The upside of the show? The writing is excellent. The downside? There are only 4 episodes because the Catholic Church succeeded in having NBC cancel show right out of the gate. This is lamentable because the show seems to me to be pro-religion. Certainly, not all of God's creatures or men of the cloth are portrayed with a soft glow of adoration, if not in a completely irreverent and smutty manner. It's not a show for the easily offended. But the whole point of each episode is that Daniel finds his way through the slings and arrows of life by having a faith-filled relationship with God--and a chatty personal relationship with his imaginings of Jesus. He's a loving father and husband. He's trying to be a good priest. He's a little bit in the wilderness and he's trying to stay faithful to his God while managing some very human concerns. The only sour note for me was one scene where his sex-crazed son (who happens to be Asian and adopted) jokingly propositions his sister on the premise that they are not "really" brother and sister. She responds, "Ew! Gross!" Gross indeed. And obviously written by someone devoid of any knowledge of adoption and going for a cheap and icky laugh. But other than that, the show was excellent. So go ahead and rent it. But don't blink or you'll miss it.

Next up is Huff, a psychiatrist with a crazy life played by Hank Azaria. Entertaining, disturbing and interesting. I can't say too much about the plot or else I'll ruin it for you. But suffice to say that he's a man trying to help others while not doing a great job of helping himself. Azaria is good, his lawyer and friend played by Oliver Platt is fantastic, but Blythe Danner as his mother is absolutely amazing. Not once in my life have I thought twice about Blythe Danner, but I just can't get over how good she is as the insufferably bigoted, snobby, yet three-dimensional mother. Rent it just for her.

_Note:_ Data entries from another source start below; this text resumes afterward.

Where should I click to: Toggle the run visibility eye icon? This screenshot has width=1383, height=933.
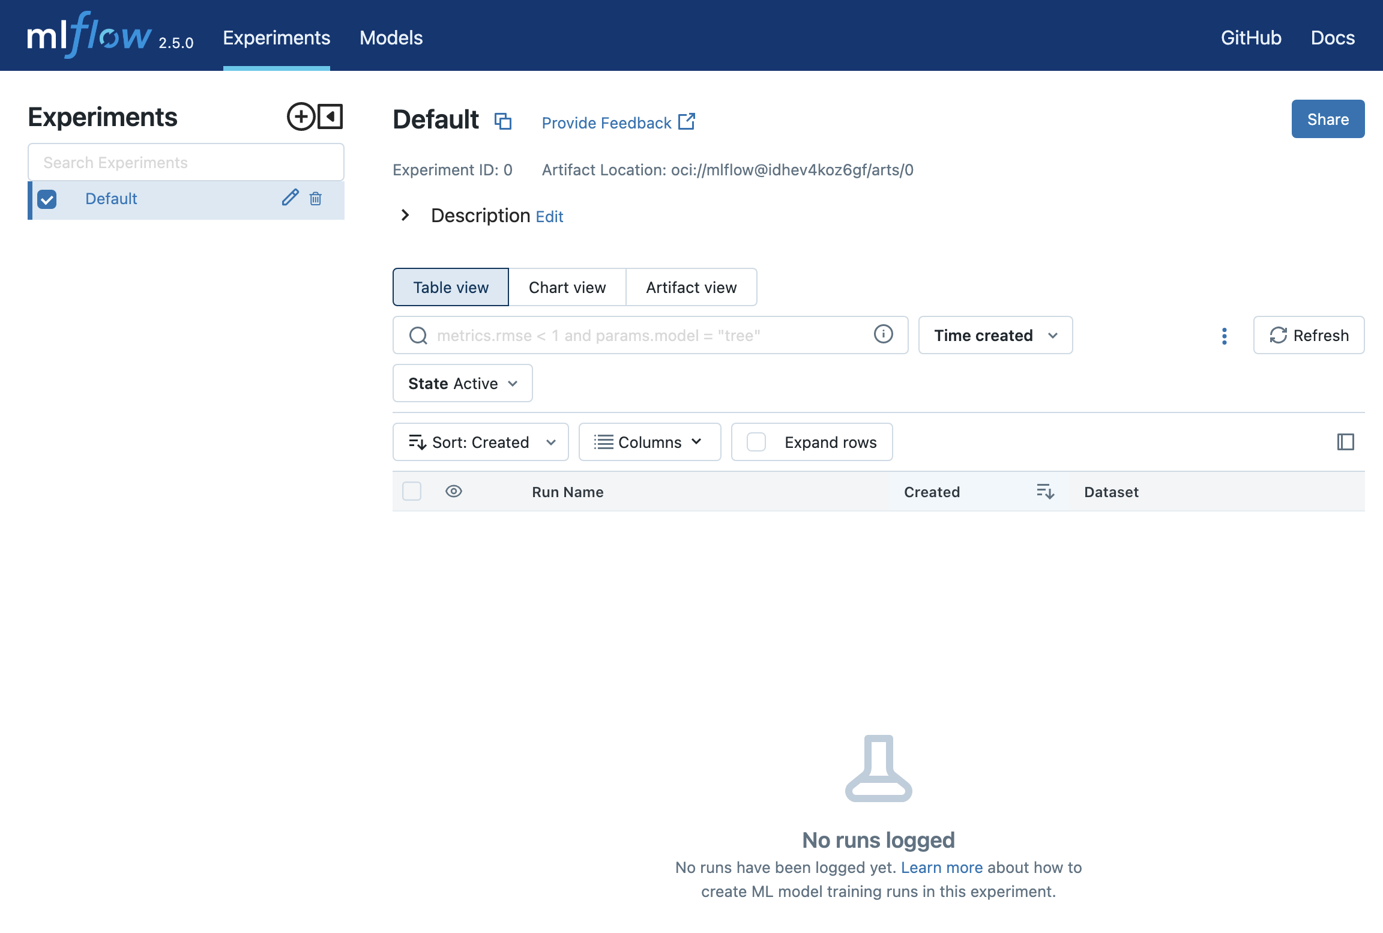[454, 491]
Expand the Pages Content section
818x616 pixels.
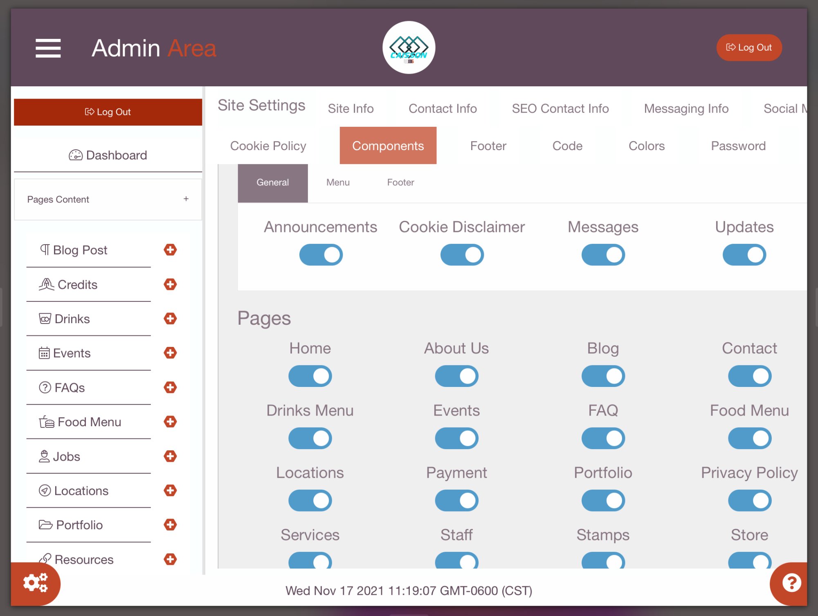[x=186, y=199]
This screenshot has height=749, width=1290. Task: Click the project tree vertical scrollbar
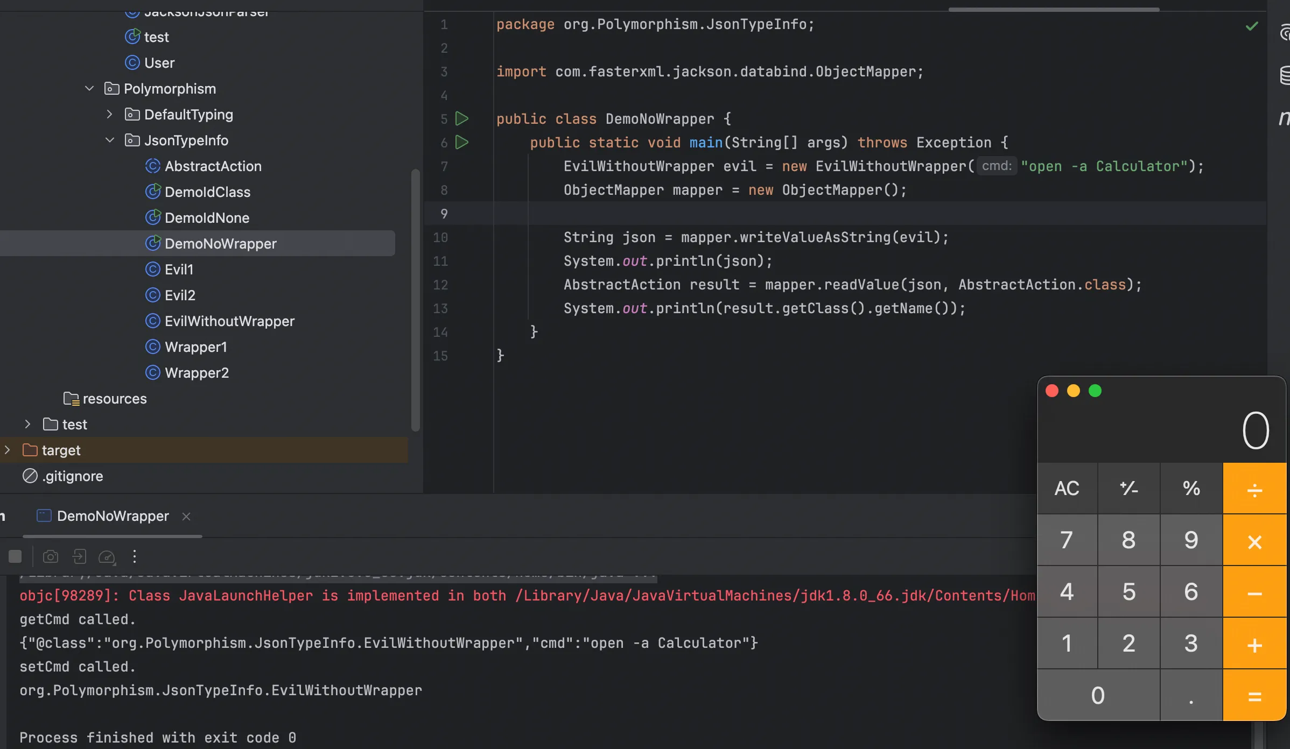click(415, 299)
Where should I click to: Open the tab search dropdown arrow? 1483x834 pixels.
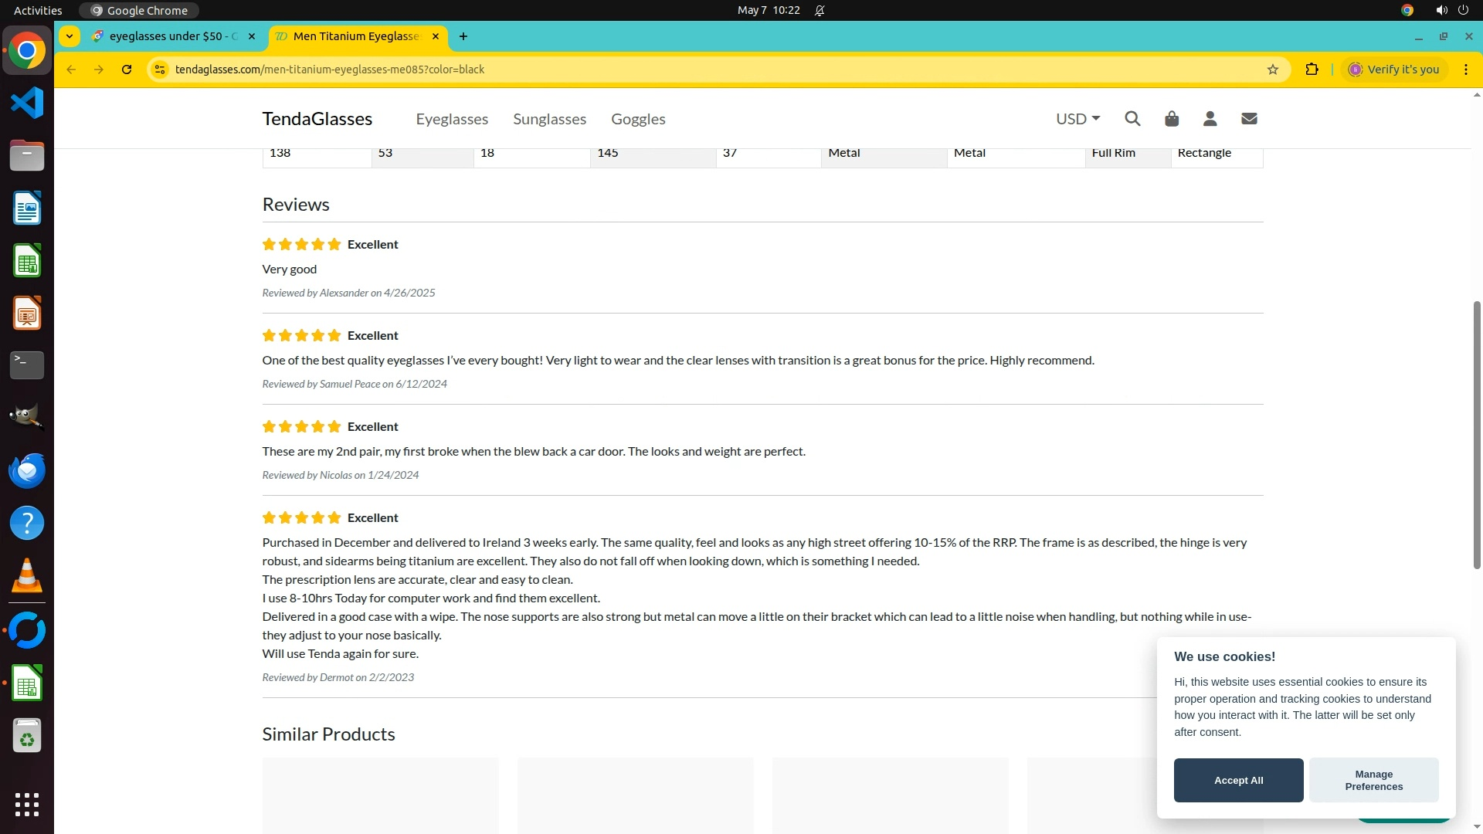70,36
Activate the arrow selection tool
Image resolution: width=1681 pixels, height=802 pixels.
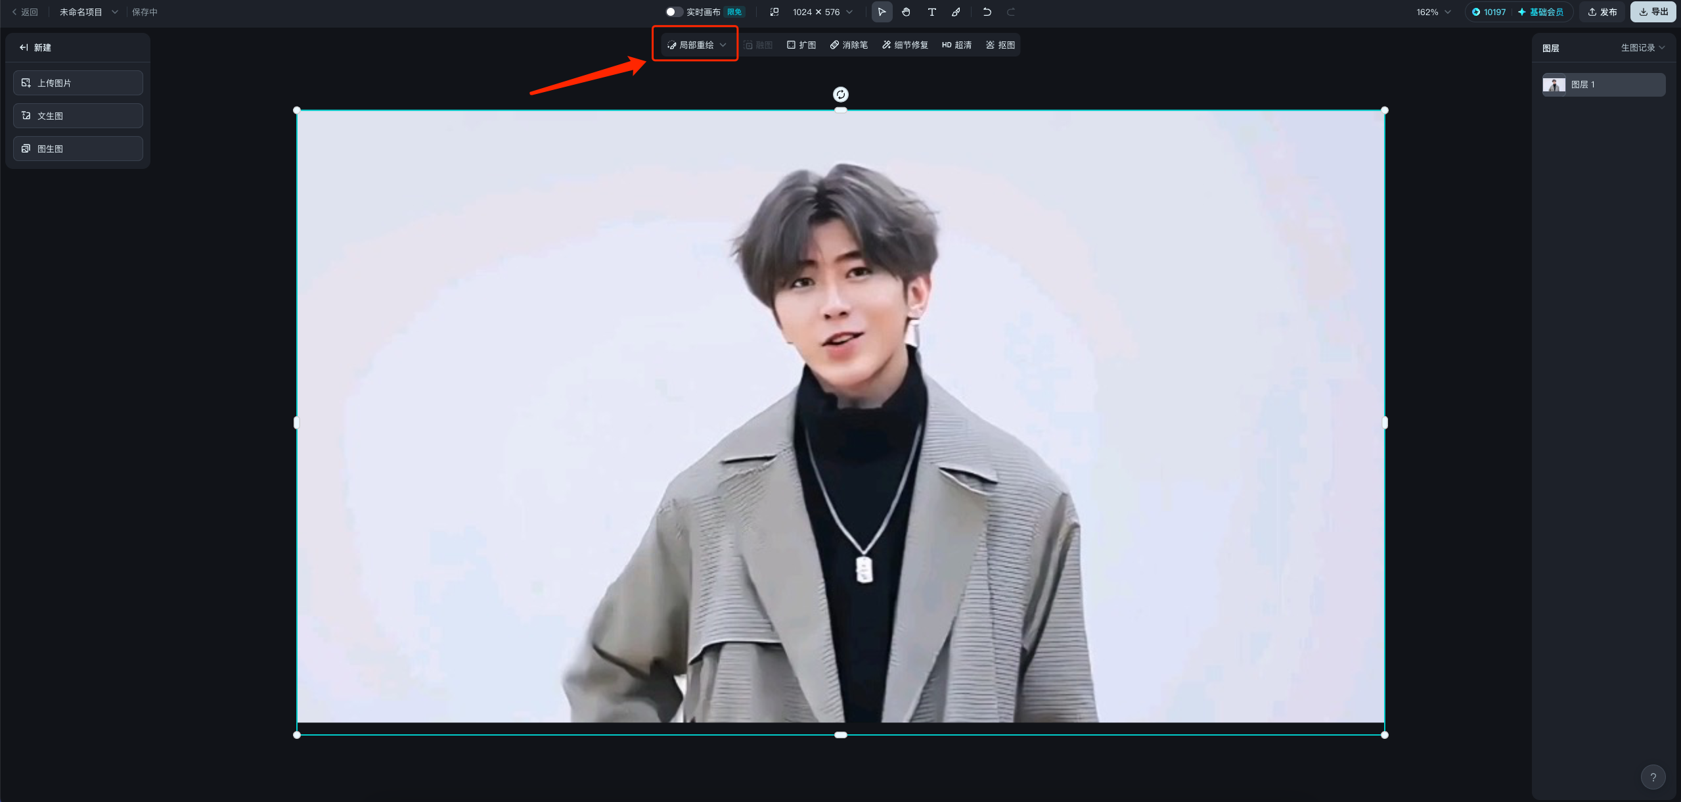pos(882,12)
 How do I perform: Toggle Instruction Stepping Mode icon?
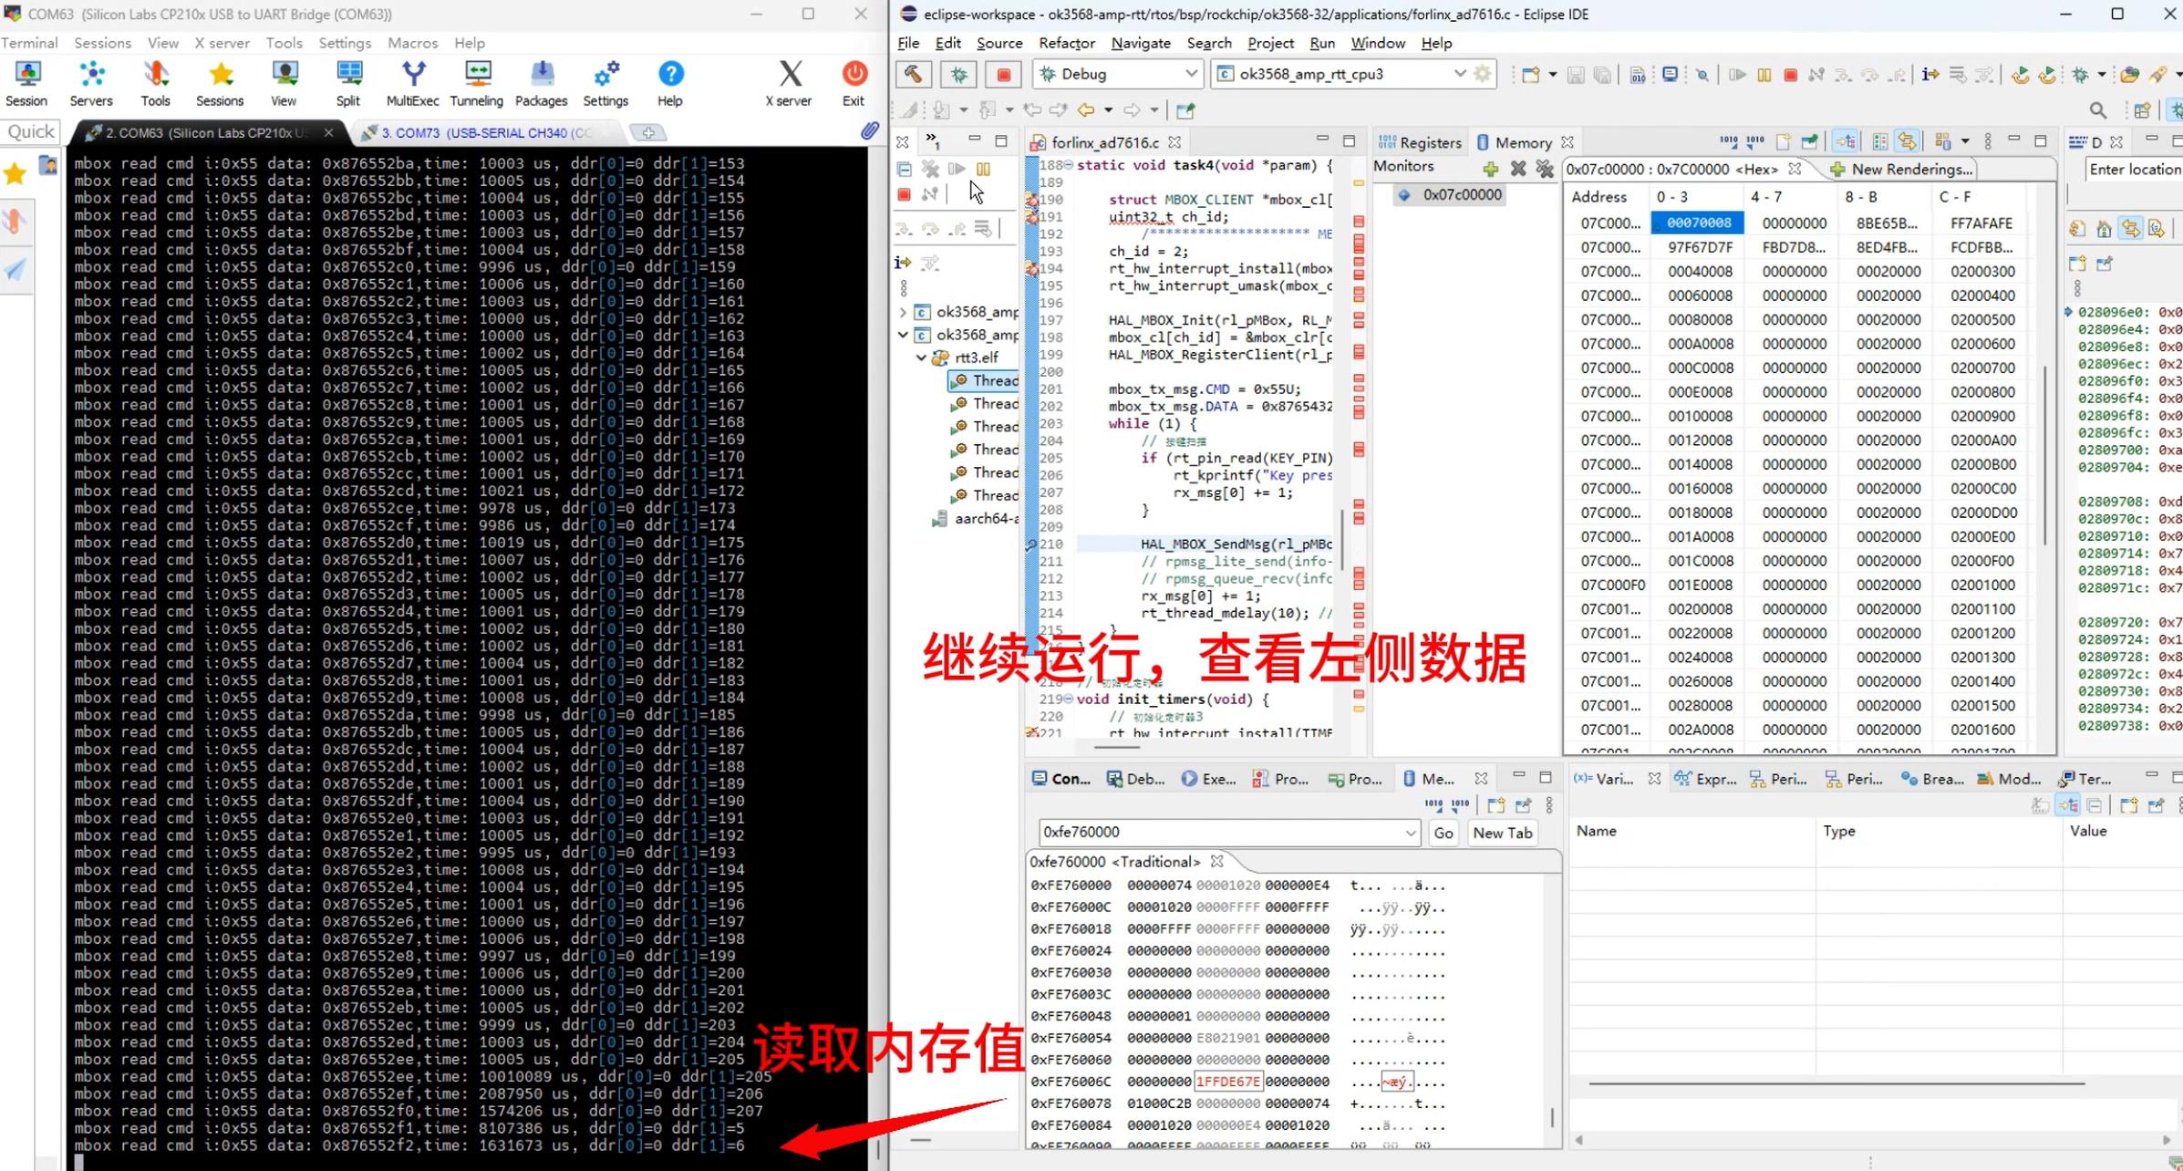click(904, 263)
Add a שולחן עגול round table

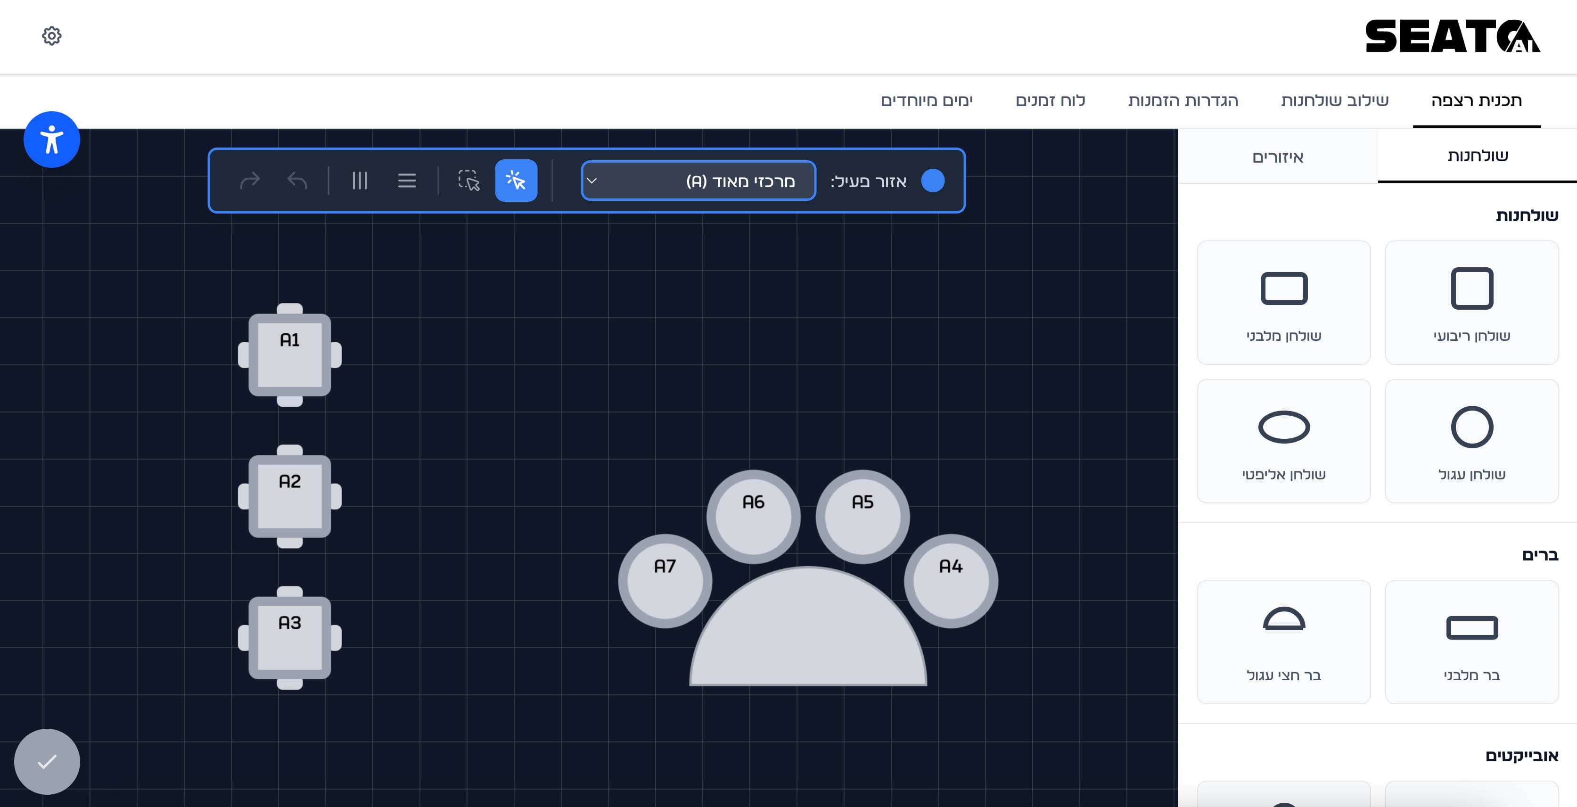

We're also watching the second season of Dead Like Me. This is about reapers; people who are dead and who must retrieve the souls of people in the seconds before they die. It sounds dark, but it's anything but. Led by Mandy Patinkin as Rube, these "undead" people have to hold down jobs and apartments and lives while fulfilling their duties as reapers. The primary character, Georgia, was killed at 18 when a piece of space junk (a shuttle toilet seat) landed on her. She now works at Happy Time temp agency and tries to make sense of her own death while leading others through theirs. It's twistedly funny in a good way--and I'm doing a terrible job of accurately describing how good it is. So here is a blurb from the website:

The members of Rube's team of reapers are all, like George, people who died with unresolved issues. They still have lessons to learn that - for one reason or another - they failed to learn in life. They move about the Pacific Northwest in the full light of day. They walk the city streets and eat at all-night diners, just like anyone else. They have to find somewhere to live, cook, eat and do their laundry. They look just like everyone else but as grim reapers they appear physically different to the living than they did when they were alive. What George experiences beyond death is the focus of this darkly comedic series. It takes a slightly twisted look at life and at one possible version of life in the after life. What if death is not the end? What if it is not even an escape from the issues that plagued us? What if it is not a way to avoid accountability, but an opportunity to accept responsibility? What if it is a wake-up call?